The Bharatiya Janata Party (BJP) and the Congress have been locked in a battle of words and ideologies yet again after the Congress government in Madhya Pradesh announced on January 1 that it was not compulsory to sing 'Vande Mataram' in the Secretariat on the first day of every month, as has been the practice.
Reacting to the decision, former MP Chief Minister Shivraj Singh Chouhan said "the BJP government had decided to start weekly cabinet meetings with it and it will be sung on the 1st day of every month". Chouhan told news agency ANI that the song "is a mantra that instills a sense of patriotism".
"I demand Congress to reintroduce this and if they don’t do it, I’ll sing Vande Mataram with patriots at Vallabh Bhavan on the premises on January 6," Chouhan said.
This is not the first time that the Congress and BJP have clashed over the national song. In June last year, BJP National President Amit Shah had said during a lecture that the Congress had communalised Vande Mataram.
Shah had said the song symbolises "geo-cultural nationalism of our country" and that it should not be "treated as a song related to any religion or against someone".
"The Congress had made the same mistake by labelling it with a religious colour," Shah said, adding that the Congress had made the song the national song but only the first two stanzas were sung to appease a particular community.
In 2017, the two parties had again clashed over the song in Uttarakhand when the state Congress had declared that it would not be singing the song at the party's official programmes for one month. The decision was taken after a minister in Uttarakhand's BJP government had said that those who want to reside in the state will have to sing the national song.
Vande Mataram has also featured in a number of TV debates, sometimes causing embarrassment to the BJP. For instance, BJP spokesperson Navin Singh had, in 2017, sung the song wrongly on national television while challenging an opponent to sing it during a debate.
During another debate, Minister of State for Minority Welfare, Baldev Singh Aulakh, too, had refused to sing the song on national television while insisting that the song be made mandatory in all schools across the country.
Much like the national song, a slogan hailing the 'Bharat Mata'— 'Bharat Mata ki Jai'— has also been a topic of contention for both the parties.

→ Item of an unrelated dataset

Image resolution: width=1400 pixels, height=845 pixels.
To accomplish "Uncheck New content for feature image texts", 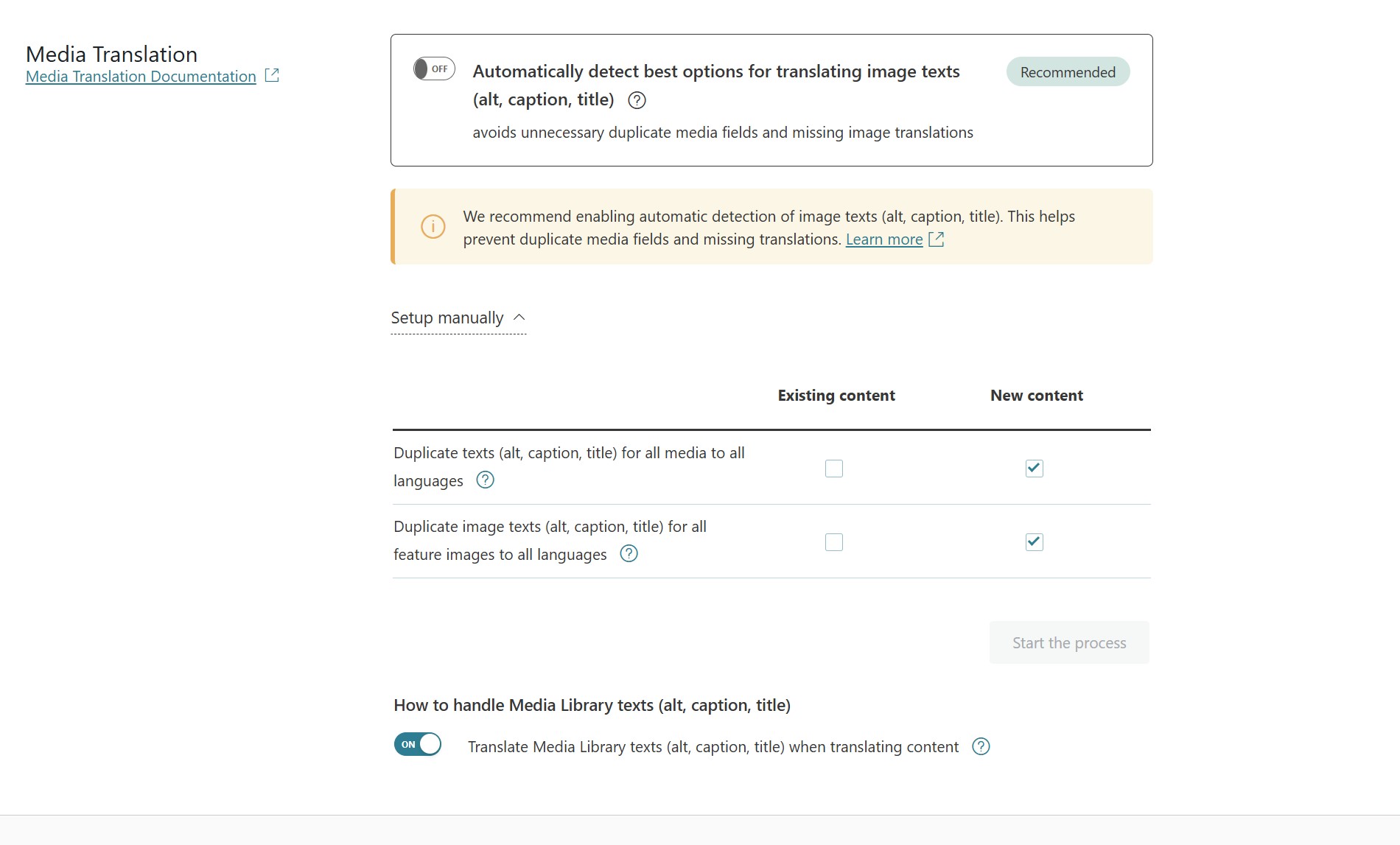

The slogan was dragged into controversy during the recent Assembly elections in five states, when Rahul Gandhi had said that instead of 'Bharat Mata ki jai', Narendra Modi should say 'Anil Ambani ki Jai', referring to the alleged Rafale scam. (Disclaimer: Reliance Defence has denied any wrongdoing in the Rafale deal)
Calling it a 'fatwa' against him, Modi had responded by saying he will raise the slogan 10 times in front of lakhs of people.
The slogan became a topic of heated discussion three years ago during the Jawaharlal Nehru University (JNU) episode when Rashtriya Swayamsevak Sangh (RSS) chief Mohan Bhagwat had said that the new generation needs to be taught to chant slogans hailing mother India.
In the same year, Waris Pathan, an AIMIM legislator in Maharashtra, was suspended by a unanimous party vote for not chanting the slogan. The slogan had dominated headlines throughout 2016, with JNU student leaders like Kanhaiya Kumar and Umar Khalid being asked to chant the slogan on stage to 'prove' their patriotism. The slogan was also debated on social media recently when a journalist called it 'communal'.